Ensuite, il y a les conditions. Prolonger Montanier ne peut pas être un “oui” automatique. Il faut que la direction soit alignée sur les axes de progression. Sinon, on prolonge un coach… pour lui demander de réussir avec des contraintes qu’il n’a pas choisies. Et ça, c’est le genre de scénario qui finit mal: on accuse ensuite l’entraîneur d’avoir échoué, alors que le cadre n’était pas au niveau.
Sur le plan sportif, les avis divergent.

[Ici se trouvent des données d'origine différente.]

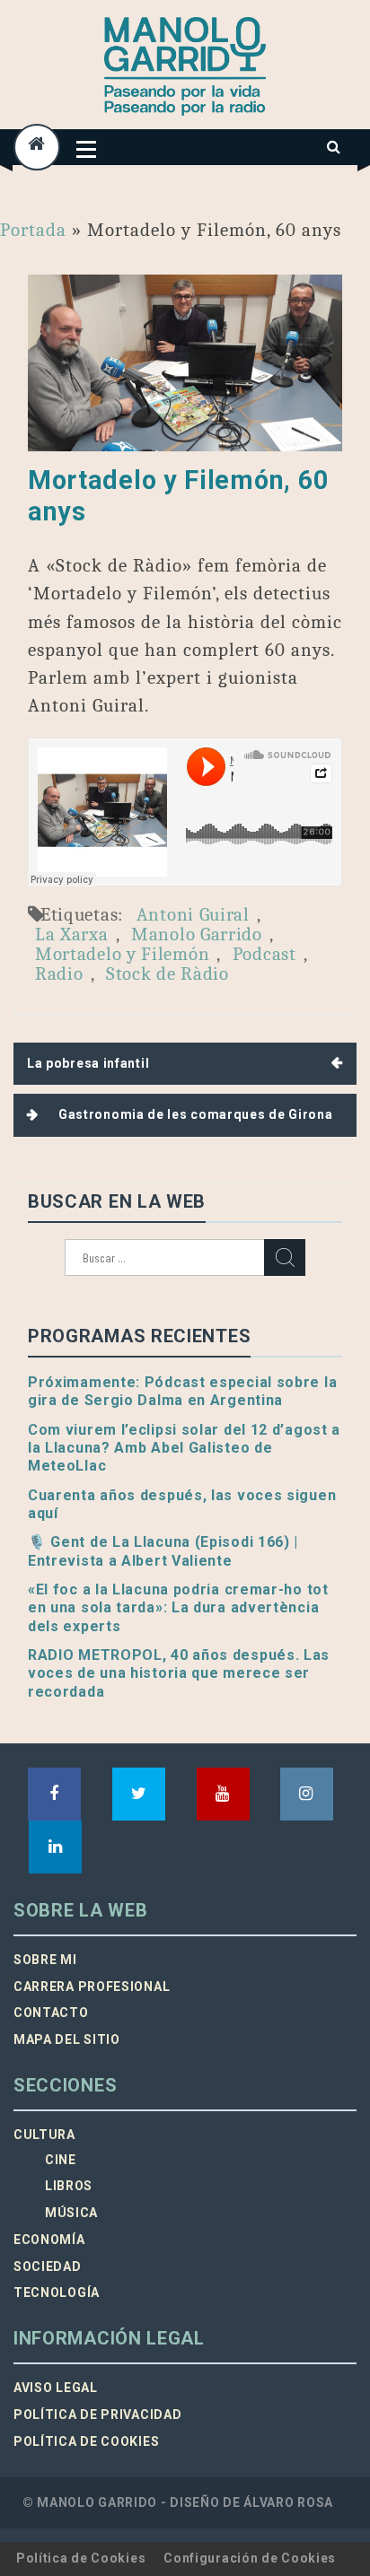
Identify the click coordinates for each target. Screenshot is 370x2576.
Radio (59, 973)
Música (71, 2212)
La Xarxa (72, 934)
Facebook (54, 1794)
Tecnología (56, 2292)
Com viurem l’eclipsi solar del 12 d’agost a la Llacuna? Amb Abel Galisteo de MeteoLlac (184, 1448)
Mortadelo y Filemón (122, 954)
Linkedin (55, 1847)
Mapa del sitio (66, 2039)
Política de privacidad (97, 2414)
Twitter (138, 1794)
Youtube (223, 1794)
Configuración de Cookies (249, 2558)
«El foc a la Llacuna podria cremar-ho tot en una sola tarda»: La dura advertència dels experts (178, 1608)
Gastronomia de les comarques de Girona (195, 1114)
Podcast (264, 954)
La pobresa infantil (88, 1063)
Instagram (306, 1794)
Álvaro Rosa (288, 2502)
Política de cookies (86, 2441)
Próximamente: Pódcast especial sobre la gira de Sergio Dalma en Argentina (182, 1391)
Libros (68, 2186)
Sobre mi (45, 1959)
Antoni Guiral (193, 914)
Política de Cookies (80, 2558)
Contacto (51, 2012)
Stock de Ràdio (167, 973)
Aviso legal (55, 2387)
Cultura (44, 2134)
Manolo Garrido (196, 934)
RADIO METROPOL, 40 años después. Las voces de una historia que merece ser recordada (179, 1673)
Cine (60, 2159)
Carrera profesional (91, 1986)
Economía (49, 2239)
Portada (33, 229)
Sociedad (47, 2266)
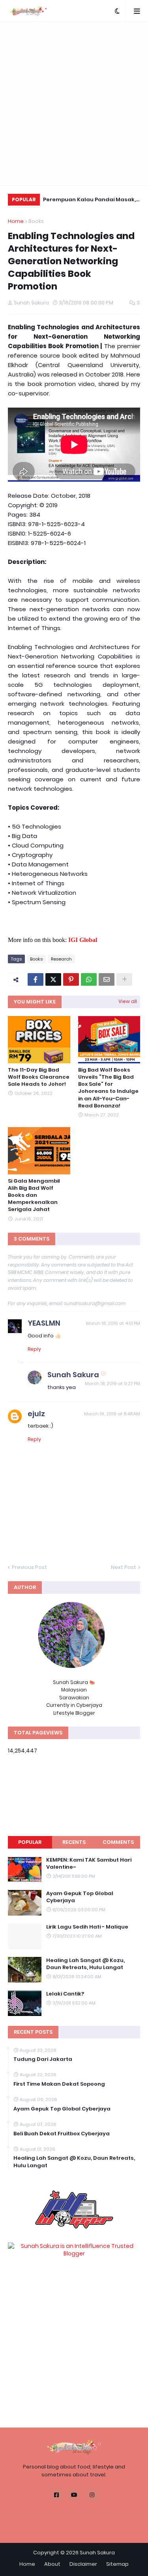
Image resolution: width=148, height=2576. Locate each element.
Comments (118, 1842)
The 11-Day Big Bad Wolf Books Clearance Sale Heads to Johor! (38, 1077)
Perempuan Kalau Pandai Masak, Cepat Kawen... (89, 201)
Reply (34, 1349)
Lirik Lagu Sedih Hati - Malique (87, 1927)
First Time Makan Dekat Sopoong (59, 2084)
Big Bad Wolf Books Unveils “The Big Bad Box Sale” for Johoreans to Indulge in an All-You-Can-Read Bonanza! (108, 1087)
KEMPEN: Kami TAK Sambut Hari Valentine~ (88, 1863)
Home (16, 221)
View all (127, 1001)
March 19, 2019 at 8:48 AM (112, 1414)
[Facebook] (35, 979)
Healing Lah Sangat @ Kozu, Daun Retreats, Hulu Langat (85, 1964)
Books (36, 221)
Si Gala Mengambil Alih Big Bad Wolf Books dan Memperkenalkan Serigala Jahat (34, 1195)
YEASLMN (44, 1323)
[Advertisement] (74, 104)
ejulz (36, 1414)
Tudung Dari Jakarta (42, 2059)
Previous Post (29, 1567)
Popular (29, 1842)
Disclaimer (83, 2564)
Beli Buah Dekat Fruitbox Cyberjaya (61, 2133)
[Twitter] (53, 979)
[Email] (106, 979)
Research (61, 959)
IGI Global (82, 940)
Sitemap (117, 2564)
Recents (74, 1842)
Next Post (123, 1567)
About (52, 2564)
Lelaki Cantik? (65, 1993)
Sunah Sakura (73, 1375)
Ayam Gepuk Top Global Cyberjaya (79, 1897)
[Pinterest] (71, 979)
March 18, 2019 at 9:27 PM (112, 1383)
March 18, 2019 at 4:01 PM (113, 1323)
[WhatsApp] (89, 979)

Certains rappellent la solidité retrouvée, la capacité à remettre de l’ordre, et l’idée que l’équipe a manqué de peu. D’autres soulignent l’essoufflement, les choix discutés, et surtout le fait que l’équipe n’a pas su maintenir une dynamique sur la durée. Dans ce débat, il y a une vérité qui dérange: un coach peut améliorer une équipe, mais si le groupe n’a pas l’énergie collective, la bascule arrive quand même. Et quand la bascule arrive, elle coûte cher.

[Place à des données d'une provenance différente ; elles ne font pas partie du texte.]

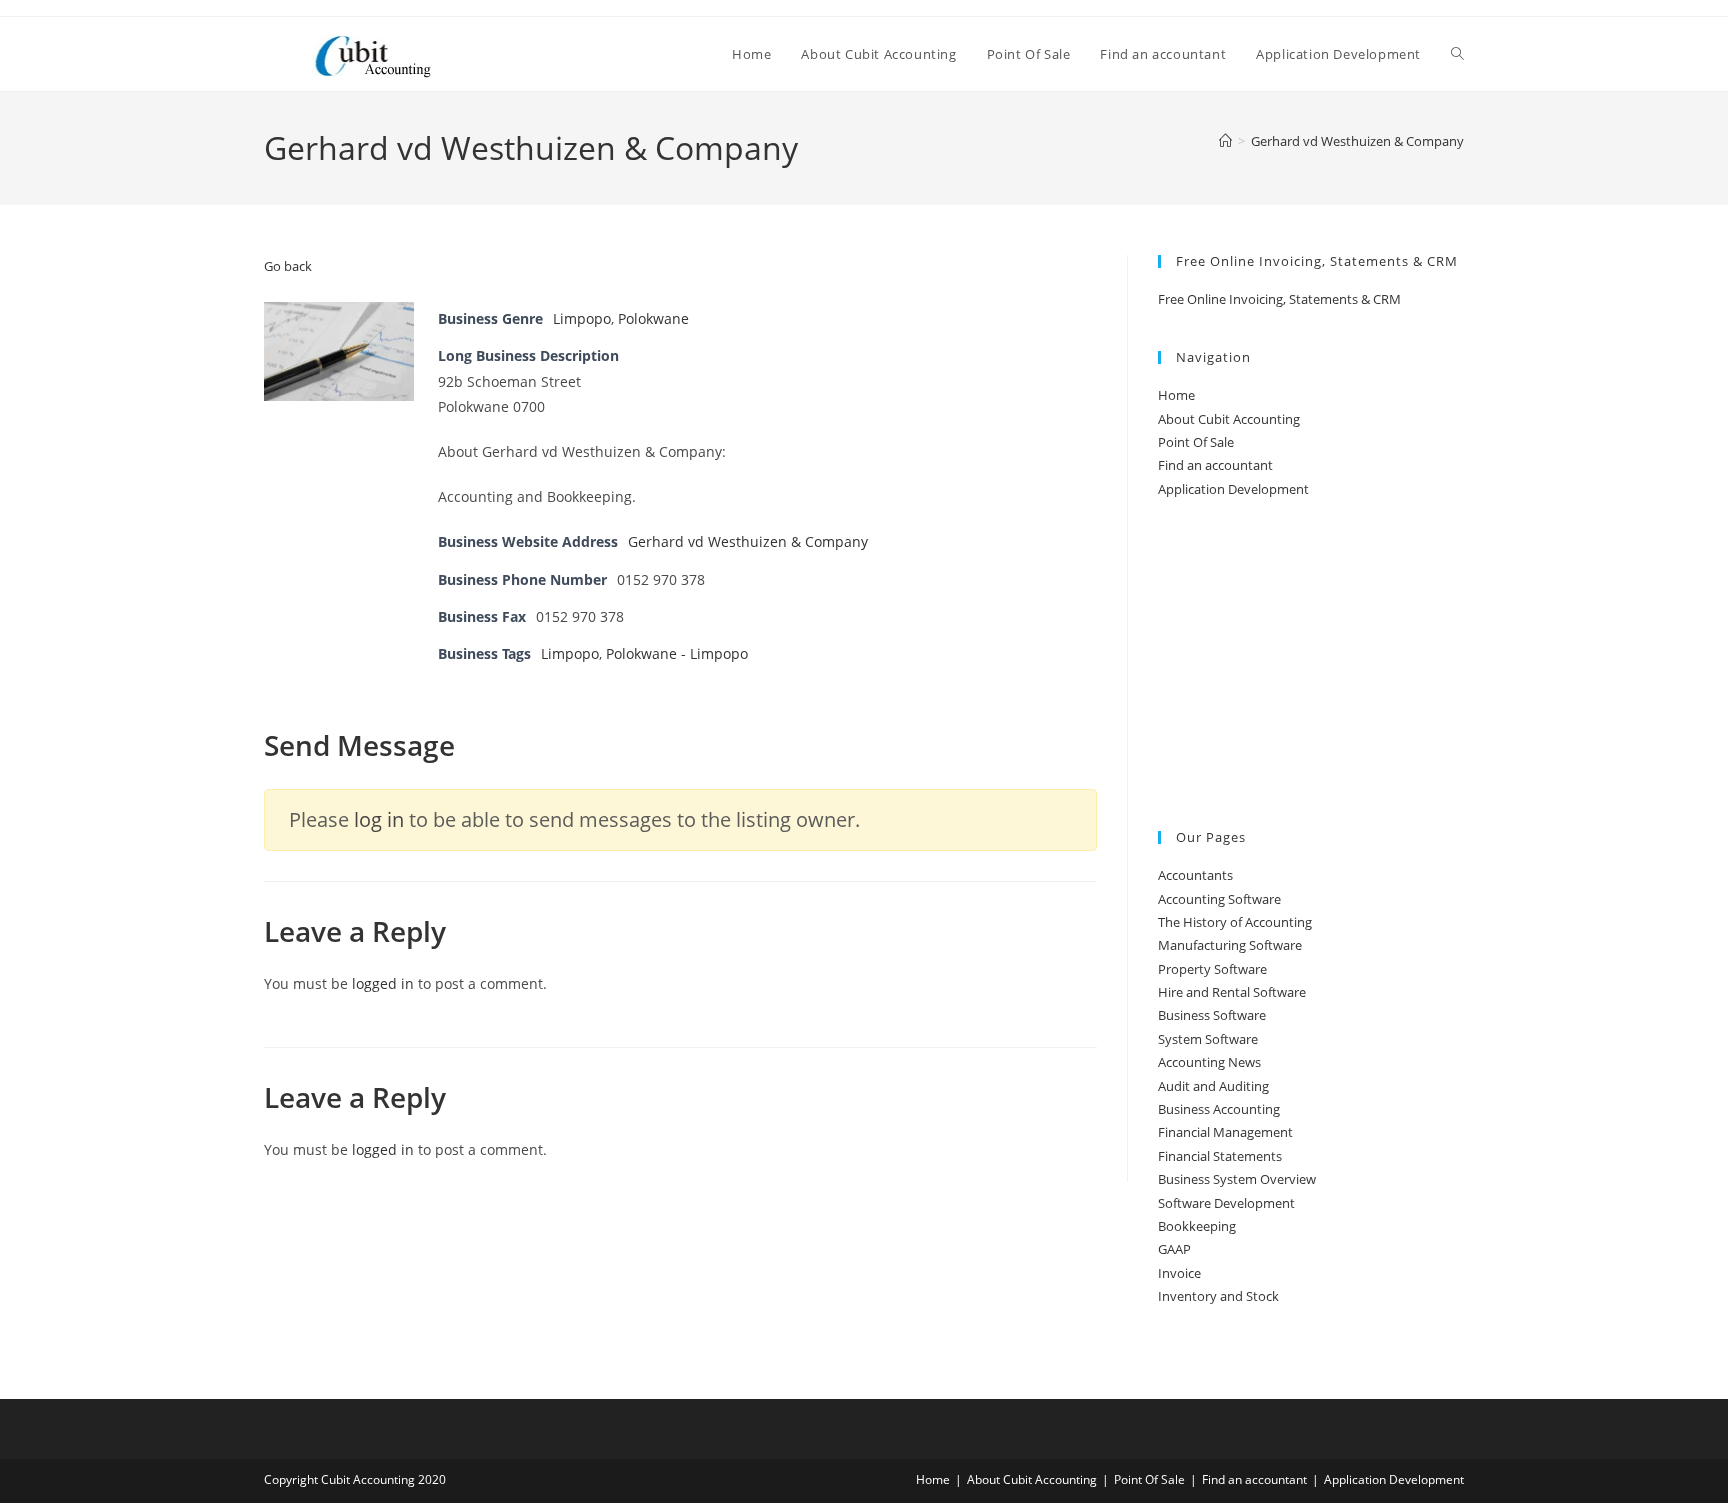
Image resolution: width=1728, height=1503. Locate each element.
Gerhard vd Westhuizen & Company (1357, 141)
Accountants (1195, 875)
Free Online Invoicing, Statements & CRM (1279, 299)
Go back (288, 266)
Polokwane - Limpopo (677, 653)
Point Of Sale (1196, 442)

Le point qui rend la discussion électrique, c’est la gestion des moments clés. Les matchs où il faut prendre des points contre des adversaires qui ne lâchent rien. Les semaines où les blessures et les absences s’accumulent. Les choix de composition quand il faut protéger un joueur fragile ou quand il faut au contraire imposer un rythme. Là, Montanier est jugé sur sa capacité à faire tenir l’ensemble, pas seulement sur des séquences réussies.
Il y a aussi une dimension plus “club”: la relation avec le public. L’ASSE n’est pas un club comme les autres. Le stade, les groupes, l’identité verte: ce n’est pas un décor. C’est une force. Et quand un coach ne comprend pas assez vite l’importance de ce levier, même avec de bonnes intentions, la confiance peut s’abîmer. Ce n’est pas une question de folklore. C’est une question de performance, parce que l’ambiance influence le comportement collectif.

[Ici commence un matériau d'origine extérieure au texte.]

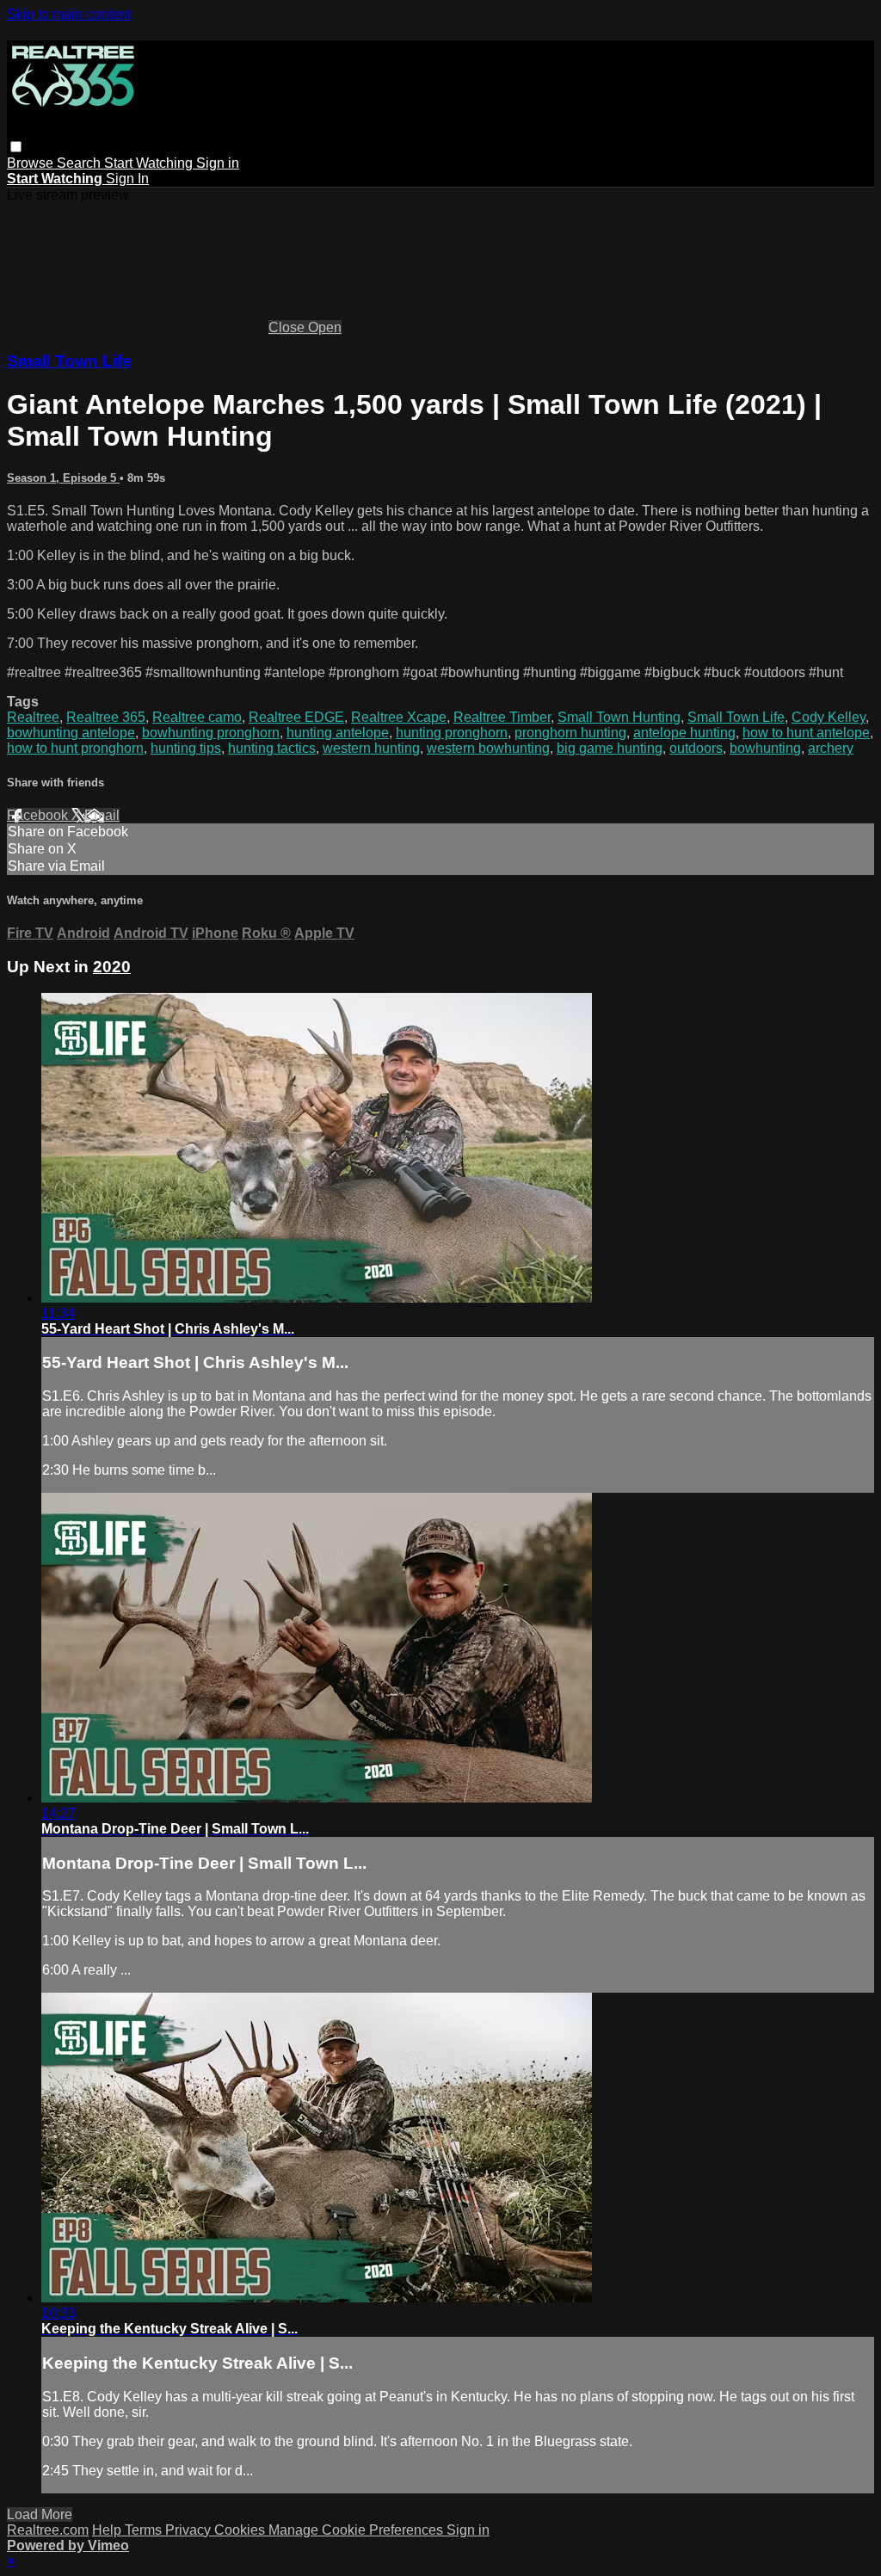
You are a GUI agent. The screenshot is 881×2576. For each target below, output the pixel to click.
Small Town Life (69, 361)
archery (830, 748)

Alors, faut-il prolonger Montanier? La réponse la plus honnête, c’est: seulement si le projet suit. Si la direction clarifie, si le recrutement est cohérent, si l’effectif est construit pour tenir le rythme, et si les joueurs sont choisis pour l’objectif. Sinon, prolonger devient un pansement sur une plaie qui saigne encore.
À l’ASSE, on ne manque pas de talent. On manque parfois de continuité dans l’exécution. Montanier peut être un levier. Mais il ne peut pas être un alibi. Le vrai test, c’est la capacité du club à aligner tout le monde: direction, cellule sportive, recrutement et vestiaire. Si cette mécanique se met en place, Montanier a une chance de transformer l’essai. Si elle ne se met pas en place, l’ASSE aura simplement gagné du temps… pour perdre la saison suivante.